Author: Jens Döge, Christoph Hoppe, Peter Reichel, Nico Peter, Ludger Irsig, Christian Skubich, Patrick Russell

Description of the innovation:
The IAP VSoC2M is a novel member of the Fraunhofer Vision System-on-Chip (VSoC) family for high-speed image acquisition and processing applications. It combines a multitude of innovative approaches such as

- analog convolution of image data during the readout process,
- fast column-parallel image analysis and feature extraction,
- column-specific storage of intermediate processing results in an analog cache with 32 entries each,
- column-parallel software-defined A/D-converters with 1...10 Bit resolution,
- an asynchronous readout path for compression of sparse data and
- an ASIP processor concept (application-specific instruction set) for software-defined control of all processes on the VSoC.
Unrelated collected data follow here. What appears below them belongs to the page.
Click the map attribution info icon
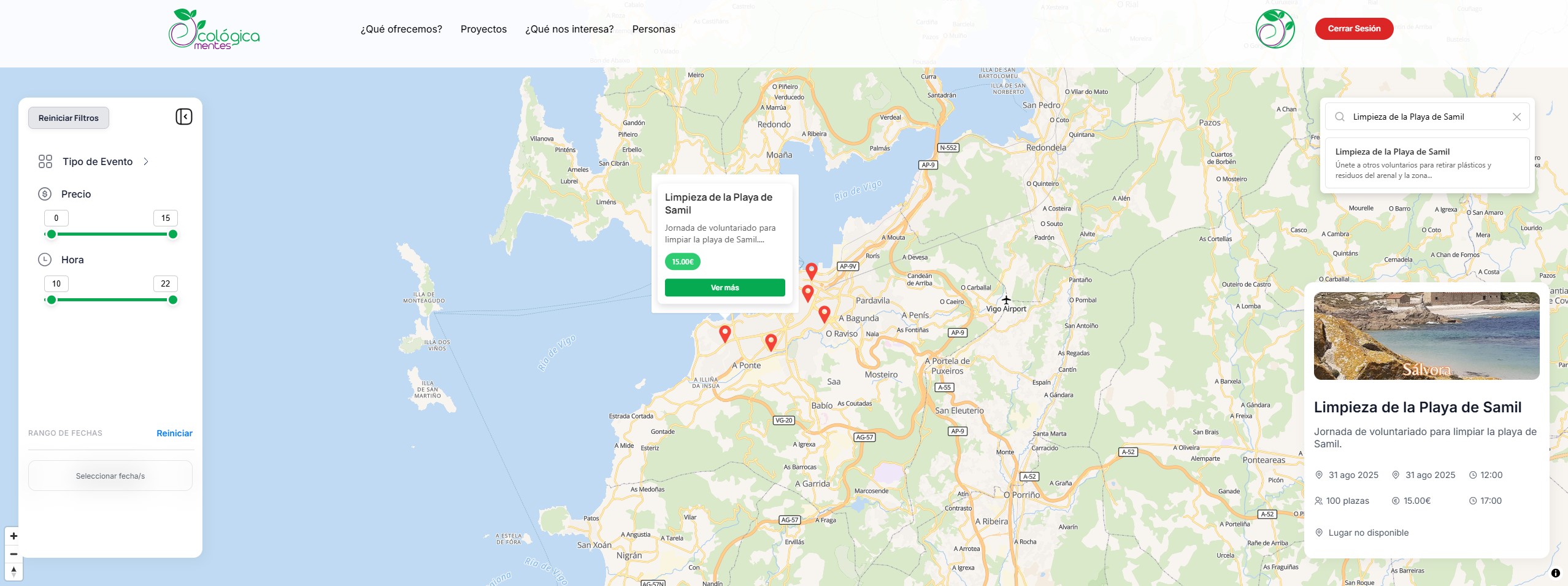The height and width of the screenshot is (586, 1568). point(1555,573)
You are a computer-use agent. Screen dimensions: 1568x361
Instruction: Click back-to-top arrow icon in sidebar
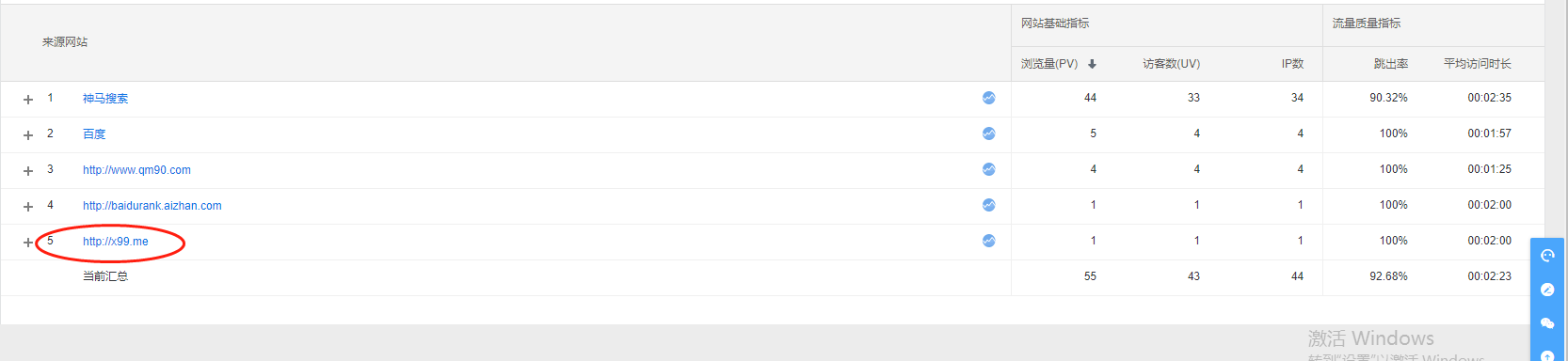[1547, 355]
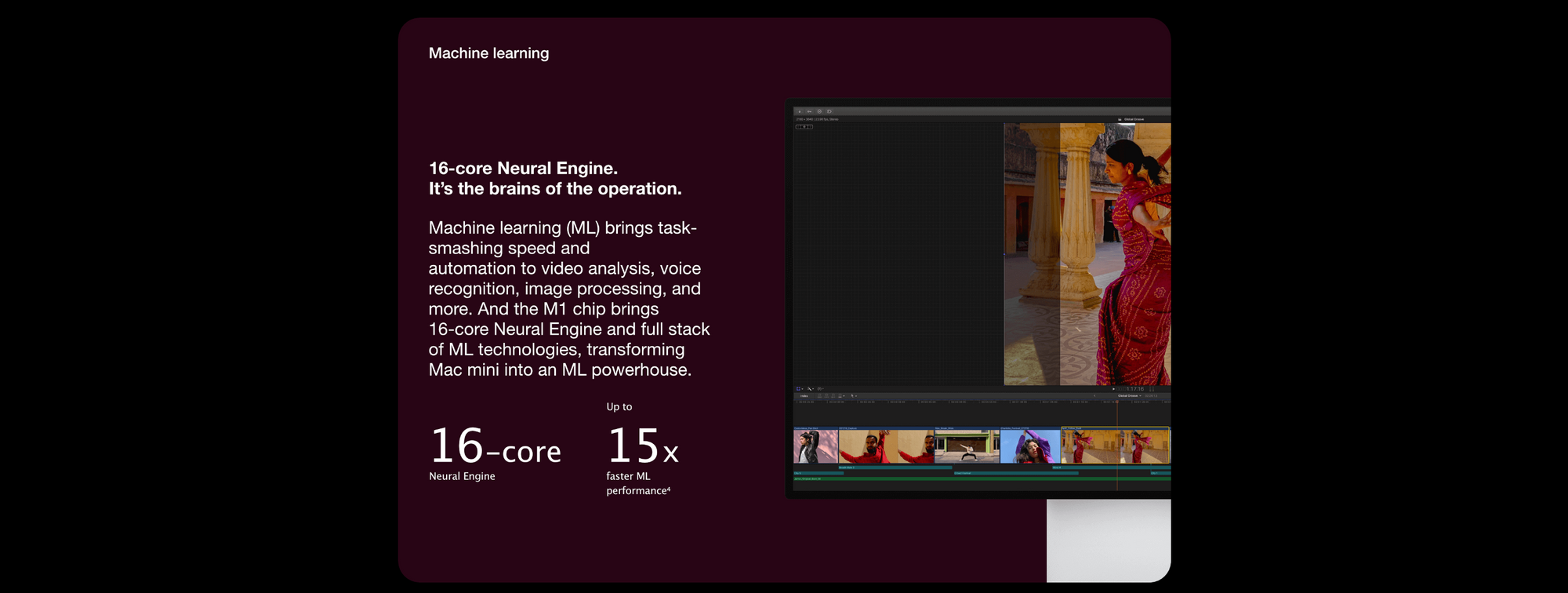Click the extensions icon in top toolbar
Image resolution: width=1568 pixels, height=593 pixels.
pyautogui.click(x=829, y=111)
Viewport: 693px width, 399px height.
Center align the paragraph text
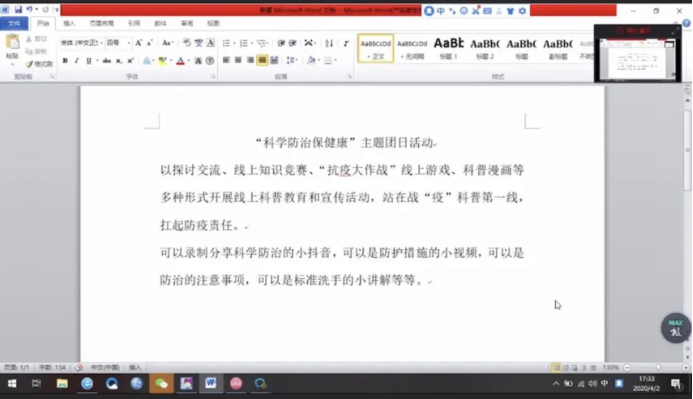click(238, 60)
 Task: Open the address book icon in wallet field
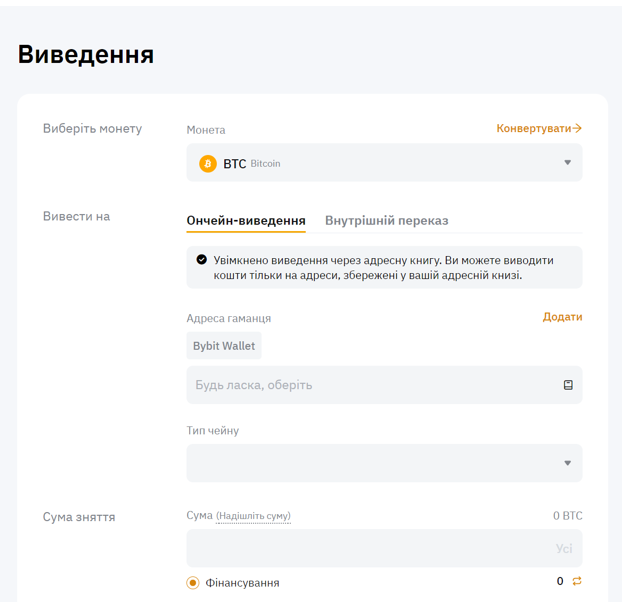tap(568, 385)
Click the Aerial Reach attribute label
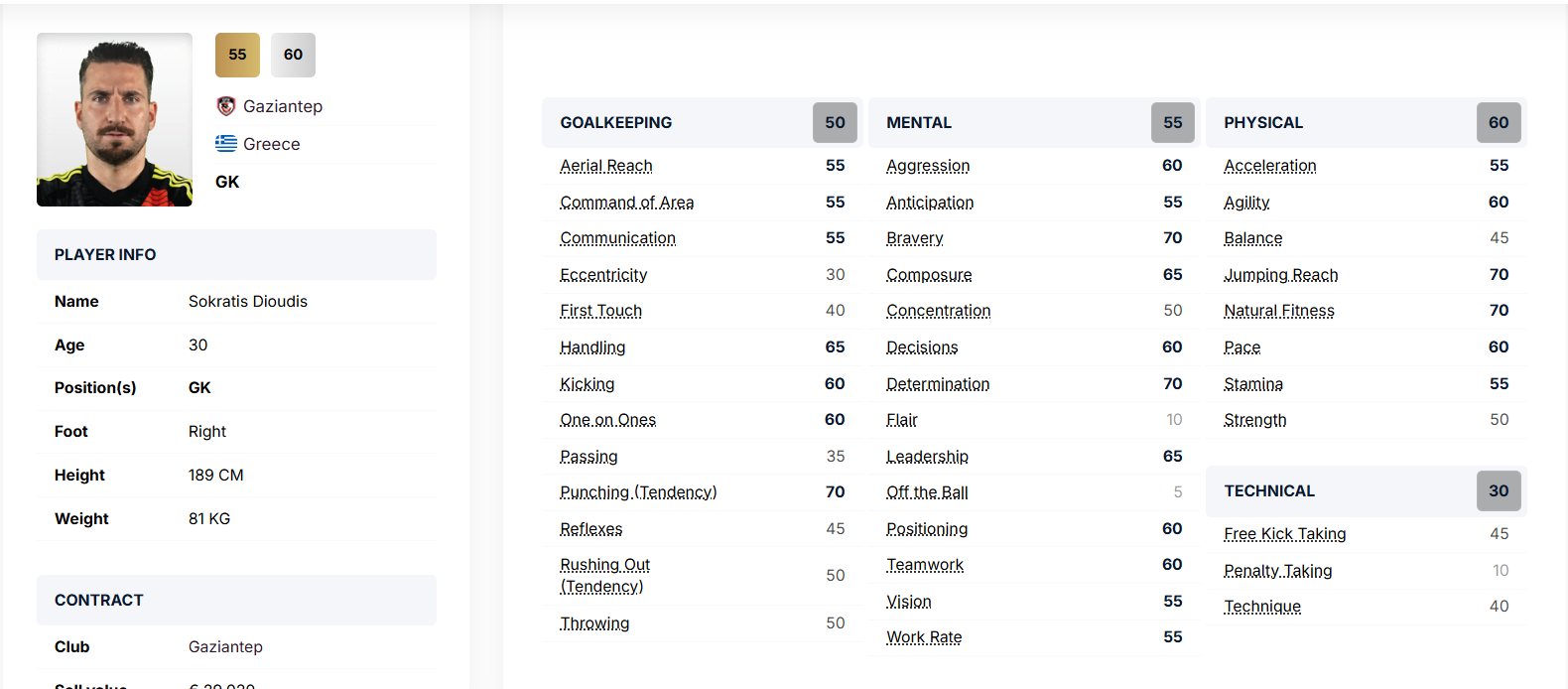The image size is (1568, 689). [605, 166]
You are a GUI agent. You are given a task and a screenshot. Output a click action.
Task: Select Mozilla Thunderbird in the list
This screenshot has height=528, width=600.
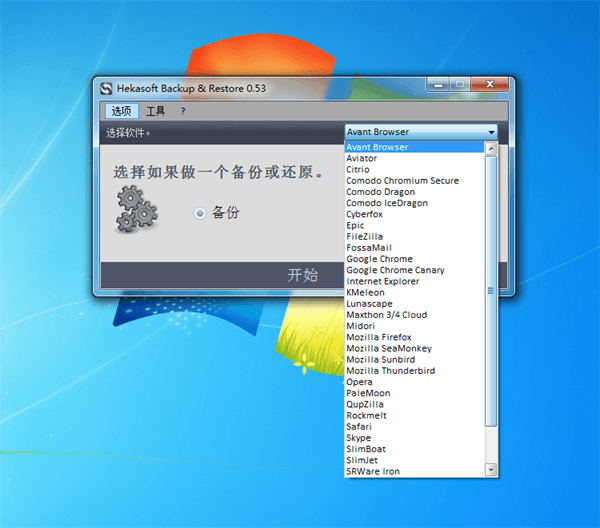[x=389, y=371]
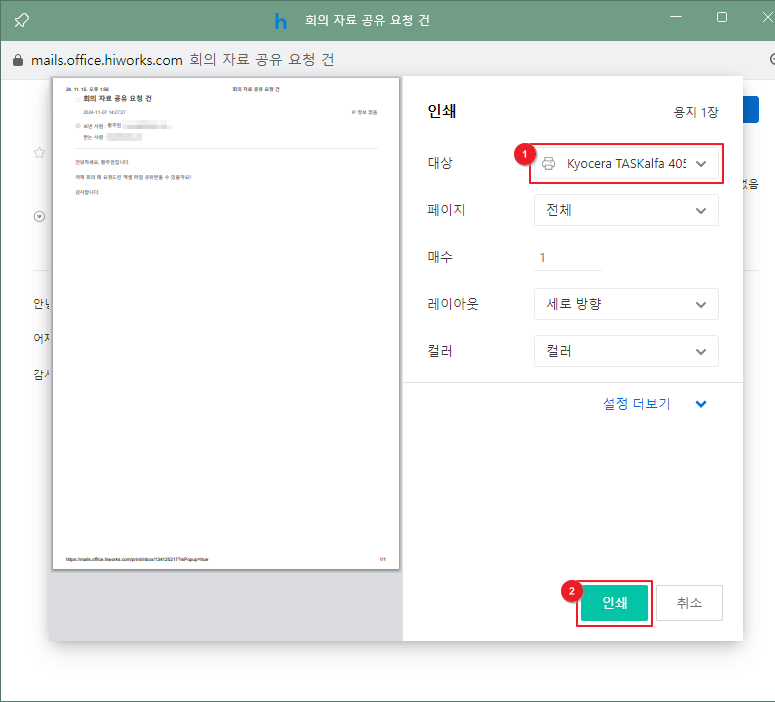Click the green 인쇄 button
The width and height of the screenshot is (775, 702).
pyautogui.click(x=614, y=603)
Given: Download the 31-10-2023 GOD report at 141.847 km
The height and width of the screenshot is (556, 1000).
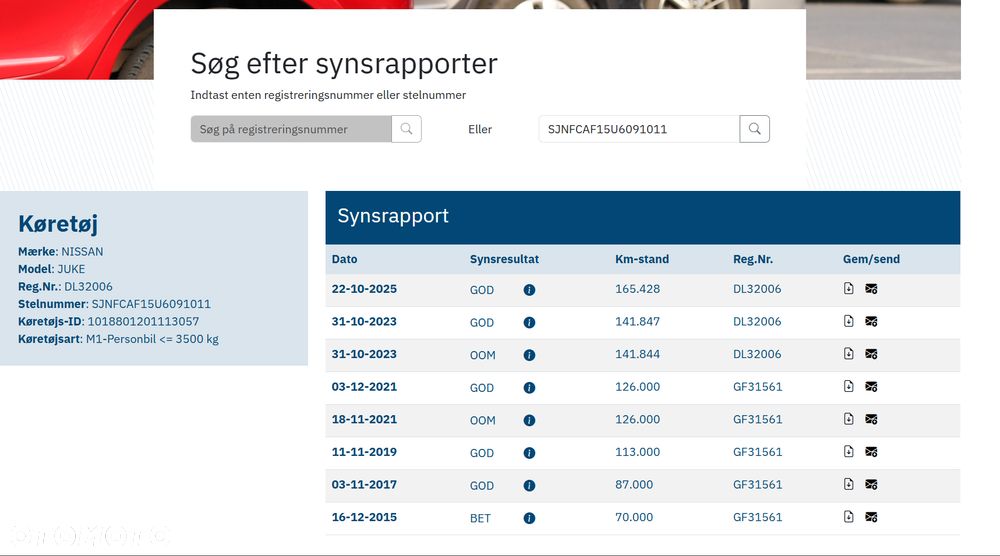Looking at the screenshot, I should pos(848,321).
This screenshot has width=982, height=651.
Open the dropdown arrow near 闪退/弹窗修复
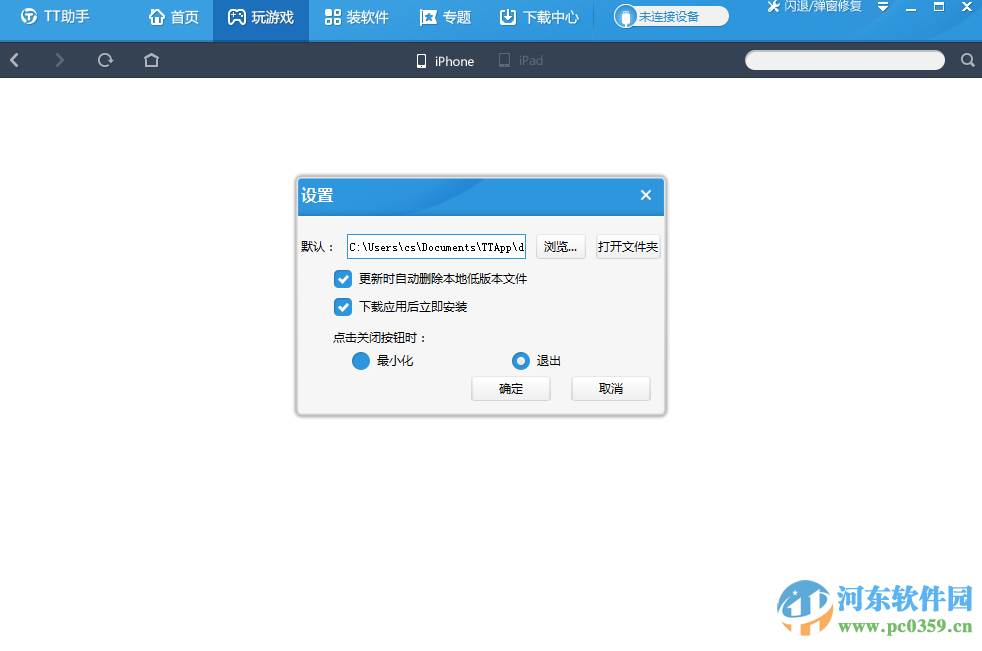[x=881, y=8]
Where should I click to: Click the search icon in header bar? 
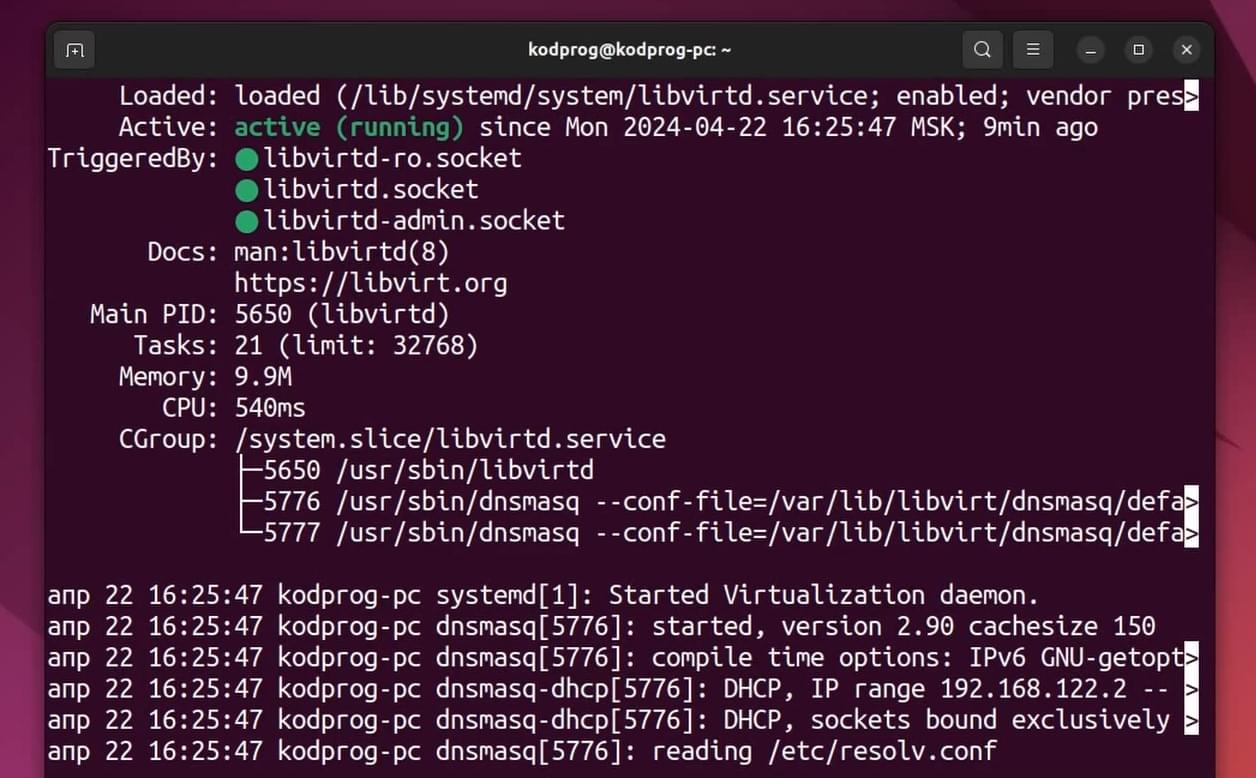pyautogui.click(x=982, y=50)

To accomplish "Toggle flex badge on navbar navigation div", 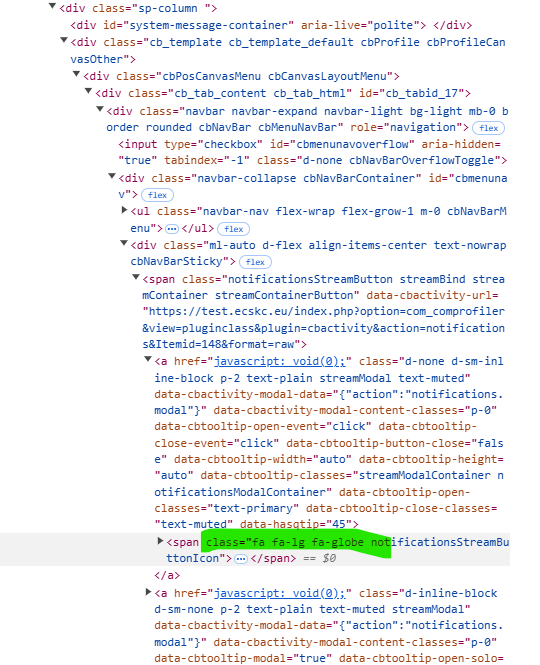I will click(x=489, y=128).
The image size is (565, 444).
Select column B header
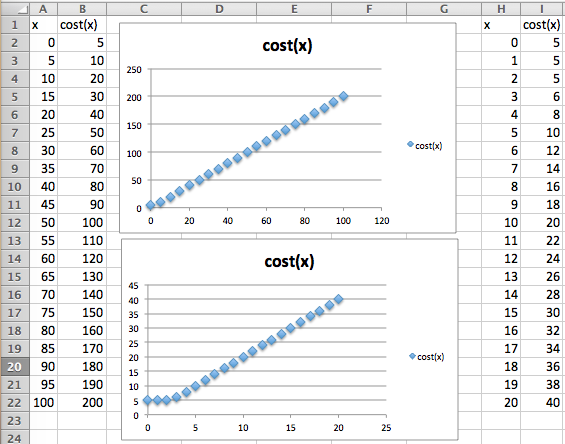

The combination of all these features opens up a variety of new possibilities in embedded image processing that could not be implemented up to now. Possible applications range from a content-based automatic multi region of interest (ROI) image acquisition via optical measuring methods such as sheet of light (SoL) or optical coherence tomography (OCT) to the possibility of process control based on extracted image characteristics.
On the basis of the VSoC, an OEM sensor module for integration into customer cameras and a software-defined smart camera were developed for the use in specific image processing tasks.

**o General Information**

In certain applications, e.g. SoL or OCT, only a few or small ROIs are relevant within the captured images. In order to minimize the effort for the following data processing chain, it is usually advantageous to identify these ROIs as early as possible, i.e. prior digitization, and with minimum effort. Thus, the effort for the analog-to-digital conversion and all subsequent steps can be significantly reduced and the speed for the entire process increases dramatically.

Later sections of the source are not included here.